The cDNA clones corresponding to soybean β‐amylase mRNA were isolated and sequenced. The cDNA contained an open‐reading frame composed of 496 amino acids. The comparison of the amino acid sequence deduced from the cDNA with the N‐terminal peptide sequence from mature enzyme proved that β‐amylase had no leader sequence. Employing the cDNA, the β‐amylase was directly synthesized in Escherichia coli by the expression vector pKK233‐2 controlled by the tac promoter.

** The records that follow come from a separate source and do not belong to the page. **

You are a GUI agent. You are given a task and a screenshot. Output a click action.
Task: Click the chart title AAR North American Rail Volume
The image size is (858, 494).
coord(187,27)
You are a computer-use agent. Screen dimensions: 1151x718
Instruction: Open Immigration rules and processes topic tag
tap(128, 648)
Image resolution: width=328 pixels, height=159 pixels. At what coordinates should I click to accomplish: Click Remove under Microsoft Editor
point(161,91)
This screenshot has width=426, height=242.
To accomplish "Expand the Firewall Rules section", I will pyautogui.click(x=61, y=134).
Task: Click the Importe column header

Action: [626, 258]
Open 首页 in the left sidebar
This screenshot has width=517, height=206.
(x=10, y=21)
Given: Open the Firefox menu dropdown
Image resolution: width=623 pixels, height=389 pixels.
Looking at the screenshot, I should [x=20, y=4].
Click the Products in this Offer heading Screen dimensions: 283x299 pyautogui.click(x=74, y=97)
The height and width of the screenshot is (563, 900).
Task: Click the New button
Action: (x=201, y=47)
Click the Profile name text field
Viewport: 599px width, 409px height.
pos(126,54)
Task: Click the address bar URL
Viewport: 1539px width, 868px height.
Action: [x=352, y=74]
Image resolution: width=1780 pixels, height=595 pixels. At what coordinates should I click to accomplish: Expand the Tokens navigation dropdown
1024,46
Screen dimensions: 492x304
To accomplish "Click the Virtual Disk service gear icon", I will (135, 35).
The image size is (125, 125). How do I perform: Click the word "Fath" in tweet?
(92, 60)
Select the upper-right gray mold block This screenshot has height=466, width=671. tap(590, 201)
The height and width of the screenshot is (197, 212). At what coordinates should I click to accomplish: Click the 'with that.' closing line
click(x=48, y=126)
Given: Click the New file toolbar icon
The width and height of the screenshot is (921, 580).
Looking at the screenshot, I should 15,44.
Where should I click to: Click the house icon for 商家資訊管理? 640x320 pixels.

The enzyme activity detected in E. coli lysate drastically increased with a lower cultivation temperature, and the total activity and specific activity of the enzyme in E. coli lysate cultured at 13°C was 130‐fold and 280‐fold, respectively, the value at 37°C. The enzyme produced in E. coli was purified by the affinity column chromatography of cyclomaltohexaose‐immobilized Sepharose 6B. Employing the established expression and purification system of the enzyme, the functional ionizable groups in the active site were searched. His93, involving an imidazole, and Asp348, involving a carboxylate, in the highly conserved regions within the β‐amylases were replaced by Arg (H93R) and Asn (D348N) by site‐directed mutagenesis, respectively. All β‐amylases, including the non‐mutant and mutant β‐amylases, produced in E. coli exhibited lower V max values than that of β‐amylase isolated conventionally from soybean seeds. Especially the V max value of [H93R]β‐amylase was reduced drastically compared to that of the non‐mutant; however, none of them lost their enzyme activities completely. Therefore, neither His93 nor Asp348 may participate in the catalytic reaction directly.